→ Data supplied
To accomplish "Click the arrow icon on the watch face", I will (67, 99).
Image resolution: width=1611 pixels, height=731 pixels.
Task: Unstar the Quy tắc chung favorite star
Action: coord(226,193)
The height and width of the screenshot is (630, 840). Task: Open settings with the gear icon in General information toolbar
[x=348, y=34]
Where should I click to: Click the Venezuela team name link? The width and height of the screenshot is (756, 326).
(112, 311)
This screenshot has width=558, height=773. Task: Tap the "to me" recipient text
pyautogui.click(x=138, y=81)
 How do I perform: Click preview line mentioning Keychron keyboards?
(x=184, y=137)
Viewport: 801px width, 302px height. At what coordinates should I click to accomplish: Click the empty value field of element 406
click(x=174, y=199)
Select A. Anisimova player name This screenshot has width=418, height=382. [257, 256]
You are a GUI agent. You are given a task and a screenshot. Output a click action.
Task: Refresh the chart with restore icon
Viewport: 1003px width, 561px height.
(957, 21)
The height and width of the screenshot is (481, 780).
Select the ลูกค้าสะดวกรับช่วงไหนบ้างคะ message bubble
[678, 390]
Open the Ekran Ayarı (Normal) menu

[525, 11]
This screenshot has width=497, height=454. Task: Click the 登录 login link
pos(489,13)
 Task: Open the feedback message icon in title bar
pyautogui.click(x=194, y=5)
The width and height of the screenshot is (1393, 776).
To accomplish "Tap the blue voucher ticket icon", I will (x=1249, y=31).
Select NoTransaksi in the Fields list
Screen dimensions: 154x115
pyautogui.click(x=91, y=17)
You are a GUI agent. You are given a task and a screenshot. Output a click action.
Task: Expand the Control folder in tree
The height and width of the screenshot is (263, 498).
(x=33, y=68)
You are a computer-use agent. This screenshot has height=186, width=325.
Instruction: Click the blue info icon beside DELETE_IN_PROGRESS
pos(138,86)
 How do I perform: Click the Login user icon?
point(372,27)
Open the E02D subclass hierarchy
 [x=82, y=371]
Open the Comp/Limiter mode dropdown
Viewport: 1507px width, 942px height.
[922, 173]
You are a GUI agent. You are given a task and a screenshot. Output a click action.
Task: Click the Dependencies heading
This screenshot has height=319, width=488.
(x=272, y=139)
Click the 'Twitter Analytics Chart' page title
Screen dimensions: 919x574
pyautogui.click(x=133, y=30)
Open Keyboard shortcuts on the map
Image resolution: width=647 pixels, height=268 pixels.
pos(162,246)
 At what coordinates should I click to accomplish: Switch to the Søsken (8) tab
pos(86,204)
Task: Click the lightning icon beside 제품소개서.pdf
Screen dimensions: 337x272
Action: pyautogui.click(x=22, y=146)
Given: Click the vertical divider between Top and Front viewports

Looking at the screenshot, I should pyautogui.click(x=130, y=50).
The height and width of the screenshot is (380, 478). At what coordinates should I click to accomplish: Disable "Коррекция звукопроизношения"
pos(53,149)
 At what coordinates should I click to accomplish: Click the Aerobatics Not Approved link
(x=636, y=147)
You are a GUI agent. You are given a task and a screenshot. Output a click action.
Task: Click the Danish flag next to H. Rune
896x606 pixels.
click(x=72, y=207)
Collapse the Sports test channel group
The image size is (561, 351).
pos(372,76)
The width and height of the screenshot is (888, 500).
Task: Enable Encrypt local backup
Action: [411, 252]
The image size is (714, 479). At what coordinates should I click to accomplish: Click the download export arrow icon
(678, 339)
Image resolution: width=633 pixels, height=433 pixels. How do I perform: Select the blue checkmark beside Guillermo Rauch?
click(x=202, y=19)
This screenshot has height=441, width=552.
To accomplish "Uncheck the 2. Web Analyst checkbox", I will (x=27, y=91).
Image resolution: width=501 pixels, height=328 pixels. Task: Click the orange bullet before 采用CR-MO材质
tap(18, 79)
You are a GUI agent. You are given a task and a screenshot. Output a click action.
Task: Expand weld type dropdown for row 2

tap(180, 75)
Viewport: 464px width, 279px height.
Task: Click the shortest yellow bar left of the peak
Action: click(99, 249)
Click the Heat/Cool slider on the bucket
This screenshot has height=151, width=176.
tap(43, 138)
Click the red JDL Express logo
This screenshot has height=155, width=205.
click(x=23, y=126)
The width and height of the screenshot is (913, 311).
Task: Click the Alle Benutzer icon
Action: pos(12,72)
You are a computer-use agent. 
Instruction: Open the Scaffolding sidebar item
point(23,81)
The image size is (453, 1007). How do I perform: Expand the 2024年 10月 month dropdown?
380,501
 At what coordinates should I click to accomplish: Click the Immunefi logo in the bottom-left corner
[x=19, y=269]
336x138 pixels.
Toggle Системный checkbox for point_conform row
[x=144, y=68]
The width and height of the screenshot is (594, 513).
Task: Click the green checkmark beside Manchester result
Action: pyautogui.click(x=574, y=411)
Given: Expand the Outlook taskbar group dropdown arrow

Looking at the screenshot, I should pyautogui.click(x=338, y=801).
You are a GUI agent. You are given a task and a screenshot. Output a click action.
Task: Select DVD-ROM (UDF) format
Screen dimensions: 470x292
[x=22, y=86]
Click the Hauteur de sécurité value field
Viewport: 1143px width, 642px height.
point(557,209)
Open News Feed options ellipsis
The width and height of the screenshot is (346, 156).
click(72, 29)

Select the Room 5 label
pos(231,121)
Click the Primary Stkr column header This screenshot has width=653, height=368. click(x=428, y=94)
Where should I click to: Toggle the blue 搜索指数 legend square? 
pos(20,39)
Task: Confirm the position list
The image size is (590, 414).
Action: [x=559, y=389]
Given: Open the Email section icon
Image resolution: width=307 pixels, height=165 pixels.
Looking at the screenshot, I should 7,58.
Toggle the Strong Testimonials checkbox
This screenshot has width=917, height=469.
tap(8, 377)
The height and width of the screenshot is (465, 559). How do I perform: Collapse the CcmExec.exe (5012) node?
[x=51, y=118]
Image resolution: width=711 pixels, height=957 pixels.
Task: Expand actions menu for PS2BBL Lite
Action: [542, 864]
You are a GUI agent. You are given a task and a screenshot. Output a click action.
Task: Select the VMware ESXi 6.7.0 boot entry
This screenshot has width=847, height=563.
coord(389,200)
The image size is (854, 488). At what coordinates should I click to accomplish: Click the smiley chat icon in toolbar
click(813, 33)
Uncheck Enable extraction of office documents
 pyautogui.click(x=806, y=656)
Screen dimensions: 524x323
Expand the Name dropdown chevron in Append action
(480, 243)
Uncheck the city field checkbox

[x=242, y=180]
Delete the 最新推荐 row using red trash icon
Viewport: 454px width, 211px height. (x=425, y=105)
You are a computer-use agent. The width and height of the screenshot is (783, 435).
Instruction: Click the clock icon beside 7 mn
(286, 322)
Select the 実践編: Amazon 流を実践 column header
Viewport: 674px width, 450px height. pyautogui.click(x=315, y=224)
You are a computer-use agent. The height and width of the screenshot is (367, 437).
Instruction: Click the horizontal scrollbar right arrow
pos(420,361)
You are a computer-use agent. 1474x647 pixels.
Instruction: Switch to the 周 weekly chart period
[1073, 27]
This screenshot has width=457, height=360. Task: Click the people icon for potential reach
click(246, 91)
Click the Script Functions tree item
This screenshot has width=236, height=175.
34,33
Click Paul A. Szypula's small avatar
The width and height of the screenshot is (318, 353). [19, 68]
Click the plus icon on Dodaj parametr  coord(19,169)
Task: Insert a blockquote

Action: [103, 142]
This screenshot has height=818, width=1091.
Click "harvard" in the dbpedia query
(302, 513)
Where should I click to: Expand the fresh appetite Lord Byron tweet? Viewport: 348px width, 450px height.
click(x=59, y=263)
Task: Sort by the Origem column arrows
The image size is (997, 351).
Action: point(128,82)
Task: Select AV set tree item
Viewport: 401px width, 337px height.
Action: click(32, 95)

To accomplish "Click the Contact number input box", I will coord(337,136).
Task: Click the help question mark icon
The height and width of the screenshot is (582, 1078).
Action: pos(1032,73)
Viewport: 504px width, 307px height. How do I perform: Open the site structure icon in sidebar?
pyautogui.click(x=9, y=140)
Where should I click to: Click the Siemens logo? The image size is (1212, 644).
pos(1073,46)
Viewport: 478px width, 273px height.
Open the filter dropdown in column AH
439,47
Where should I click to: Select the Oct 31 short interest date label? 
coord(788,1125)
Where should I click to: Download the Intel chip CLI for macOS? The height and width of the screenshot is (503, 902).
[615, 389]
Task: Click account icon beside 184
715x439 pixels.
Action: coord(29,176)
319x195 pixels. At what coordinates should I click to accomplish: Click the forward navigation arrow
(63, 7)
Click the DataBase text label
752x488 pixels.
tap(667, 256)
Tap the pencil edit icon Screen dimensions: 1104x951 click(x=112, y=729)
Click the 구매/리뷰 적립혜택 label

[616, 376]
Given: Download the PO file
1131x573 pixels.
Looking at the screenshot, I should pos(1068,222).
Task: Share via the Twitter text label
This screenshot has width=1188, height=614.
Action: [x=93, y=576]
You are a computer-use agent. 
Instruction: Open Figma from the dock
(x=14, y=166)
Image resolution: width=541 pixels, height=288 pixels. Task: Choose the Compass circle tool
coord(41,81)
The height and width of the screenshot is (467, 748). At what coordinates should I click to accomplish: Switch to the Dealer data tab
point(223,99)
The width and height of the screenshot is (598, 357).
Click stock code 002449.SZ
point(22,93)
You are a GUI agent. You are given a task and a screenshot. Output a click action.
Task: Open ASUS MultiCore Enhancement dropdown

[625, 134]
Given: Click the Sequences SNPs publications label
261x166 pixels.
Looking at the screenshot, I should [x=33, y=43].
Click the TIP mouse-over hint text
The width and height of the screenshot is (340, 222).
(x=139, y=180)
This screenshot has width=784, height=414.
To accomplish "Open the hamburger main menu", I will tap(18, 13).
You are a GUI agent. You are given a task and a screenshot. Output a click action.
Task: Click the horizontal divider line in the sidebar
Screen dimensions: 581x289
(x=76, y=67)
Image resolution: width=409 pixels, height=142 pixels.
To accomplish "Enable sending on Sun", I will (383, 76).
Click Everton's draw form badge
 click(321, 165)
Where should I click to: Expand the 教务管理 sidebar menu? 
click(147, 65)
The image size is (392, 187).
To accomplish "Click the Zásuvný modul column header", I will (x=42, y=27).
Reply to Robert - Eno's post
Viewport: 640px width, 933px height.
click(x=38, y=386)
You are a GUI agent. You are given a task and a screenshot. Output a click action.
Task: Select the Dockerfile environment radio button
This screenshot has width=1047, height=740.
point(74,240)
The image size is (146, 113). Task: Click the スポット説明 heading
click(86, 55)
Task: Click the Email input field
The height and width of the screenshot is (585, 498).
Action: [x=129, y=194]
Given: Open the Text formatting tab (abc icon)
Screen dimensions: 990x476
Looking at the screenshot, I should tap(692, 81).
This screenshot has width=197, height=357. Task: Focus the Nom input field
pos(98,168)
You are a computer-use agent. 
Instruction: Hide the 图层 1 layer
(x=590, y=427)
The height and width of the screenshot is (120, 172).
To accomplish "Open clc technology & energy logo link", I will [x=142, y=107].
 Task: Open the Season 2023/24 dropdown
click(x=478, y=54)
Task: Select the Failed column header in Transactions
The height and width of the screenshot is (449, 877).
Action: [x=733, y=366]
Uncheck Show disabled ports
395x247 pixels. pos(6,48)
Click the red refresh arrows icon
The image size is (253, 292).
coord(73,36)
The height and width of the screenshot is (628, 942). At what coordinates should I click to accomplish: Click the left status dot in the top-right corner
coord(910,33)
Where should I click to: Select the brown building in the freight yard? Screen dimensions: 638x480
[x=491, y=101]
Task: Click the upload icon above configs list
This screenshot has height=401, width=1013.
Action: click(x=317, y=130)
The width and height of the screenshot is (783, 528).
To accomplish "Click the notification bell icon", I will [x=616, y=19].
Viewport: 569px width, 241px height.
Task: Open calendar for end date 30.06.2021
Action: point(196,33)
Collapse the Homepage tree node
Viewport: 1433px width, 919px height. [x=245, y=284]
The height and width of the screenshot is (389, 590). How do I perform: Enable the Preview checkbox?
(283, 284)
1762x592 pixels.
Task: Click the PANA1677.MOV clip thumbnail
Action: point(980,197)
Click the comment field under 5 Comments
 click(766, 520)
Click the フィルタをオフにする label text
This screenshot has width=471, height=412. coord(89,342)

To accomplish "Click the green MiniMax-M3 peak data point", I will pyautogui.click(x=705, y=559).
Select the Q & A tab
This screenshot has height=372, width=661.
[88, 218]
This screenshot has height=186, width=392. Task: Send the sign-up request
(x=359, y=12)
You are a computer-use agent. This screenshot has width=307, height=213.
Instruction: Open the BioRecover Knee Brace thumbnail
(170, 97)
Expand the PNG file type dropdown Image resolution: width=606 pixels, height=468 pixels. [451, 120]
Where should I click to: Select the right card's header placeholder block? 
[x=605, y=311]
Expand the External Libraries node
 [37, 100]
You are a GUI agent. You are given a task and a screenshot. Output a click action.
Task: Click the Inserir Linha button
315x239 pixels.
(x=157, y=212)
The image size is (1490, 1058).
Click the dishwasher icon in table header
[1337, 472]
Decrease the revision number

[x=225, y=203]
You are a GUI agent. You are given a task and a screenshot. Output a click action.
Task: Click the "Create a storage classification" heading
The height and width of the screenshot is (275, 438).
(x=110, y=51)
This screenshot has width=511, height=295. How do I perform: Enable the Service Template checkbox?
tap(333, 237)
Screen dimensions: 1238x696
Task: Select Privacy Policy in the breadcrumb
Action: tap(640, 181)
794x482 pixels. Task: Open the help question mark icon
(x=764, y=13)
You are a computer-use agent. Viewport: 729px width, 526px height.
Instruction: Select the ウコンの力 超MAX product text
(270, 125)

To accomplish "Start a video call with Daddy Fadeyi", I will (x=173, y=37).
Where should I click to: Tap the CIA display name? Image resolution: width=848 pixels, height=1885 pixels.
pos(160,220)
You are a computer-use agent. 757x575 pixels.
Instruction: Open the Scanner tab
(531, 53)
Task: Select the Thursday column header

→ Work item
Taking the entries above, print exactly the lines starting at the line with "the bottom-left corner" and ending at the line with "Click the Primary", both included.

→ Task output
 At what coordinates should I click to accomplish: Click the Immunefi logo in the bottom-left corner
[x=19, y=269]
336x138 pixels.
Toggle Системный checkbox for point_conform row
[x=144, y=68]
The width and height of the screenshot is (594, 513).
Task: Click the green checkmark beside Manchester result
Action: pyautogui.click(x=574, y=411)
Given: Expand the Outlook taskbar group dropdown arrow

Looking at the screenshot, I should pyautogui.click(x=338, y=801).
You are a GUI agent. You are given a task and a screenshot. Output a click action.
Task: Select DVD-ROM (UDF) format
Screen dimensions: 470x292
[x=22, y=86]
Click the Hauteur de sécurité value field
Viewport: 1143px width, 642px height.
point(557,209)
Open News Feed options ellipsis
The width and height of the screenshot is (346, 156).
click(72, 29)

Select the Room 5 label
pos(231,121)
Click the Primary Stkr column header This screenshot has width=653, height=368. click(x=428, y=94)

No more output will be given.